This release is for quarters 1 to 4 of 2019 to 2020.

Local authority commissioners and health professionals can use these resources to track how many pregnant women, children and families in their local area have received health promoting reviews at particular points during pregnancy and childhood.

The data and commentaries also show variation at a local, regional and national level. This can help with planning, commissioning and improving local services.

The metrics cover health reviews for pregnant women, children and their families at several stages which are:

  • antenatal contact
  • new birth visit
  • 6 to 8-week review
  • 12-month review
  • 2 to 2-and-a-half-year review

Public Health England (PHE) collects the data, which is submitted by local authorities on a voluntary basis.

See health visitor service delivery metrics in the child and maternal health statistics collection to access data for previous years.

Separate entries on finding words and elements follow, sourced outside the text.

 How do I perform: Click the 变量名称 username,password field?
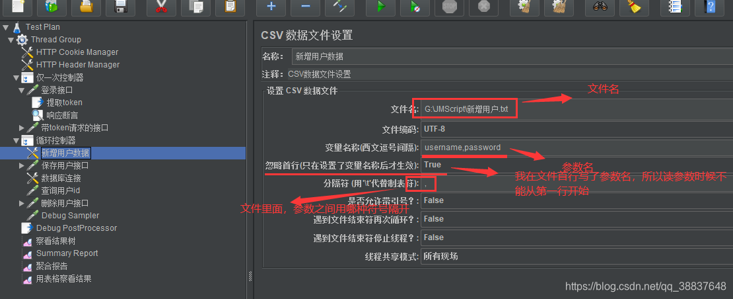(x=576, y=148)
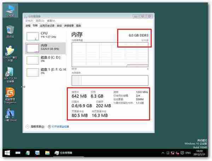Open the GHOST backup restore desktop icon
The image size is (212, 161).
click(x=10, y=52)
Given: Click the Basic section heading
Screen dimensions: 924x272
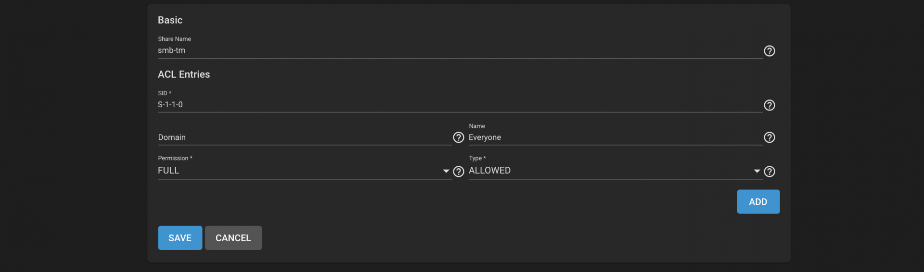Looking at the screenshot, I should [x=170, y=20].
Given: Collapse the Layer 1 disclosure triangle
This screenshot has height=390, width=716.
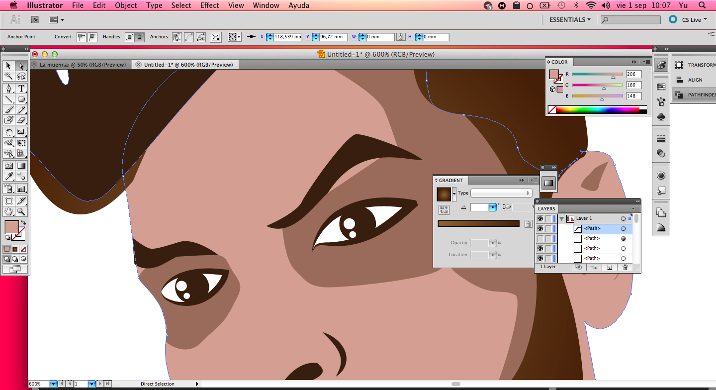Looking at the screenshot, I should pos(561,218).
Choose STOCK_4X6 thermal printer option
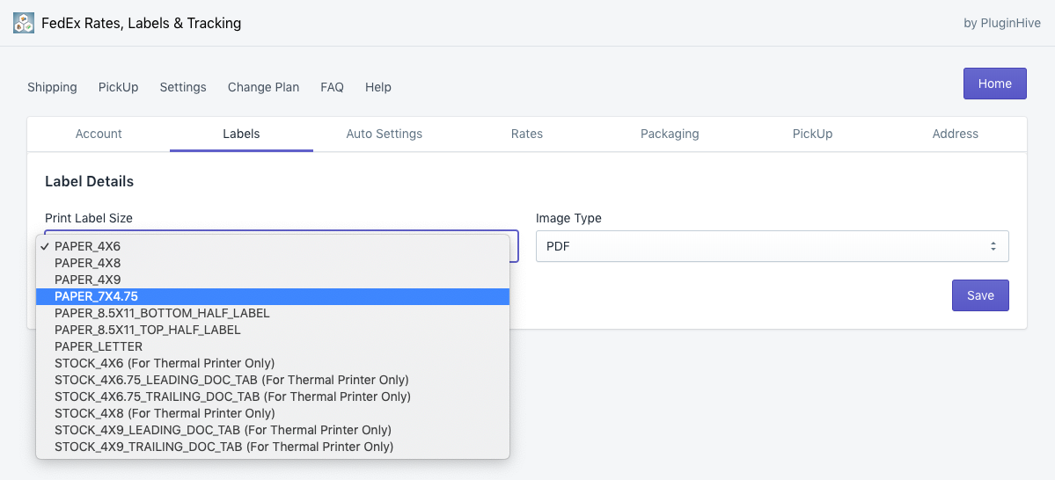 click(273, 363)
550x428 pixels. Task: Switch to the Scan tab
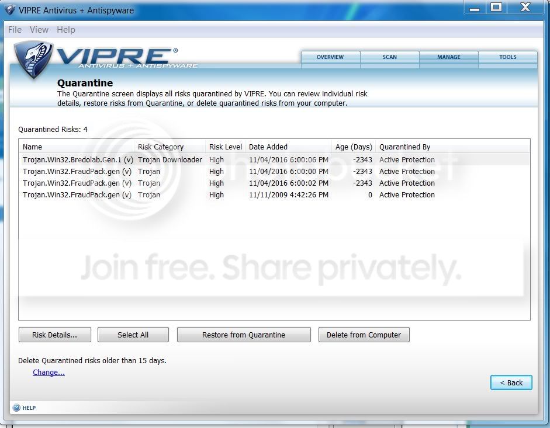(390, 57)
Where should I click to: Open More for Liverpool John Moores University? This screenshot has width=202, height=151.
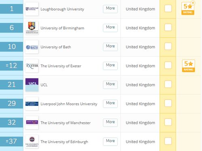point(110,104)

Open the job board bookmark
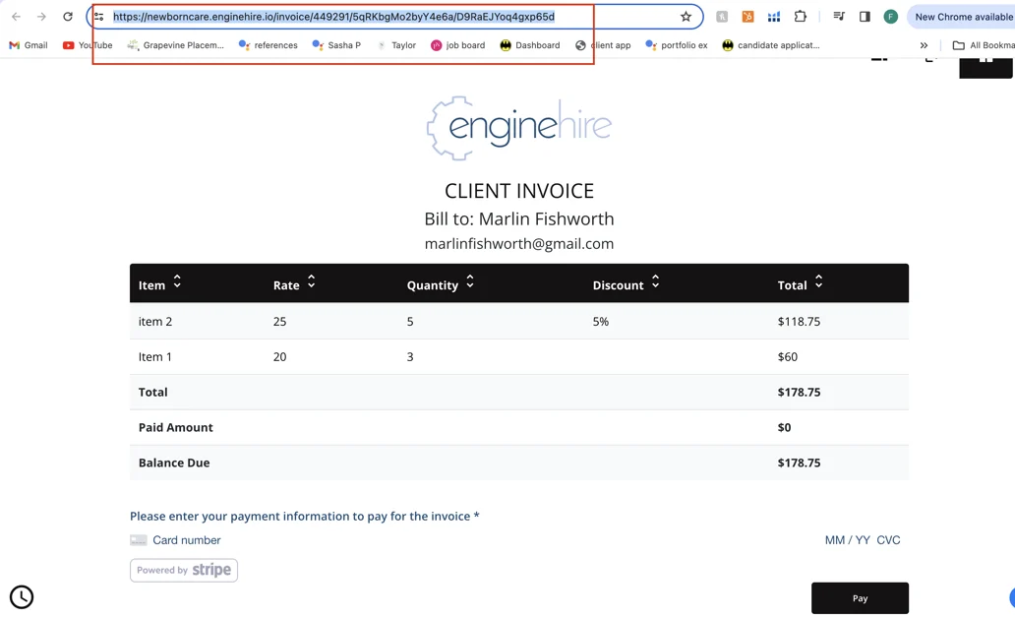pyautogui.click(x=457, y=45)
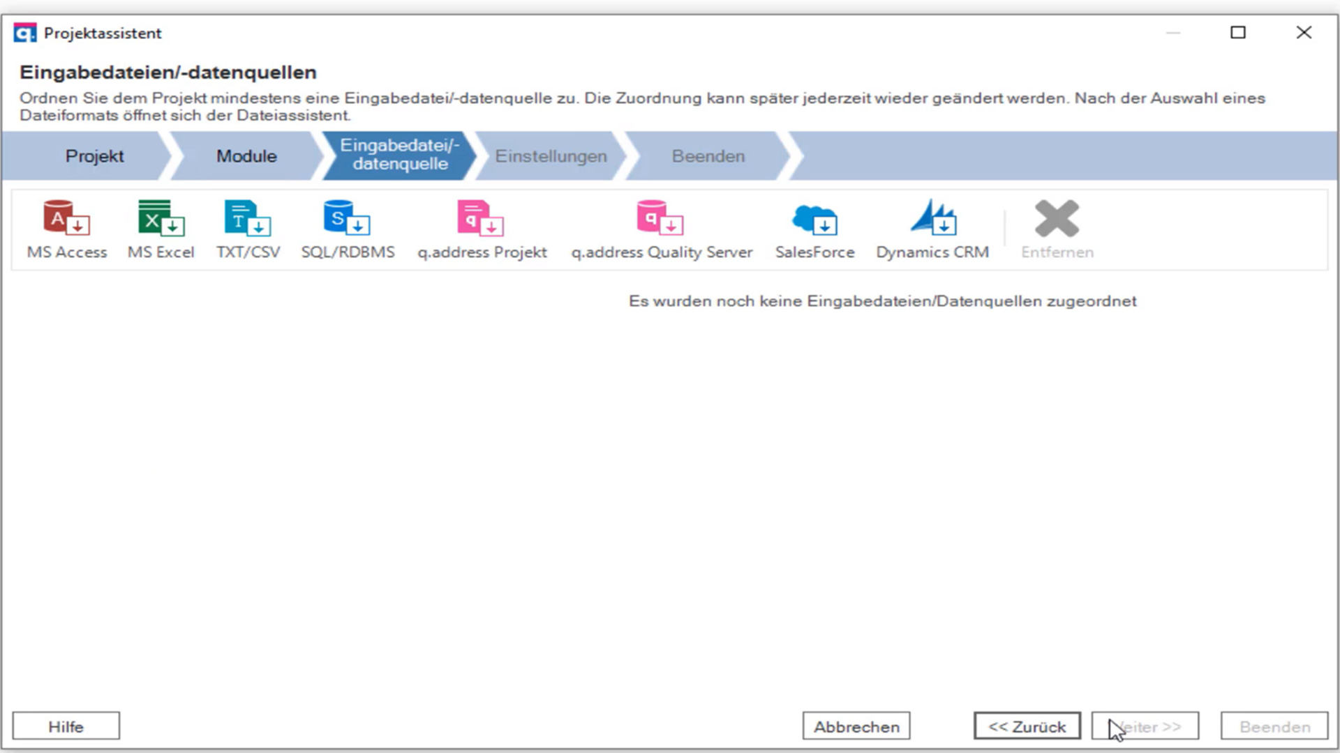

Find guidance on using these statistics and other intelligence resources to help you make decisions about the planning and provision of child and maternal health services.

See health visitor service metrics and outcomes definitions from Community Services Dataset (CSDS).

Correction notice

Since publication in November 2020, Lewisham and Leicestershire councils have identified errors in the new birth visits within 14 days data it submitted to Public Health England (PHE) for 2019 to 2020 data. This error has caused a statistically significant change in the health visiting data for 2019 to 2020, and so the Office for Health Improvement and Disparities (OHID) has updated and reissued the data in OHID’s Fingertips tool.

A correction notice has been added to the 2019 to 2020 annual statistical release and statistical commentary but the data has not been altered.

Please consult OHID’s Fingertips tool for corrected data for Lewisham and Leicestershire, the London and East Midlands region, and England.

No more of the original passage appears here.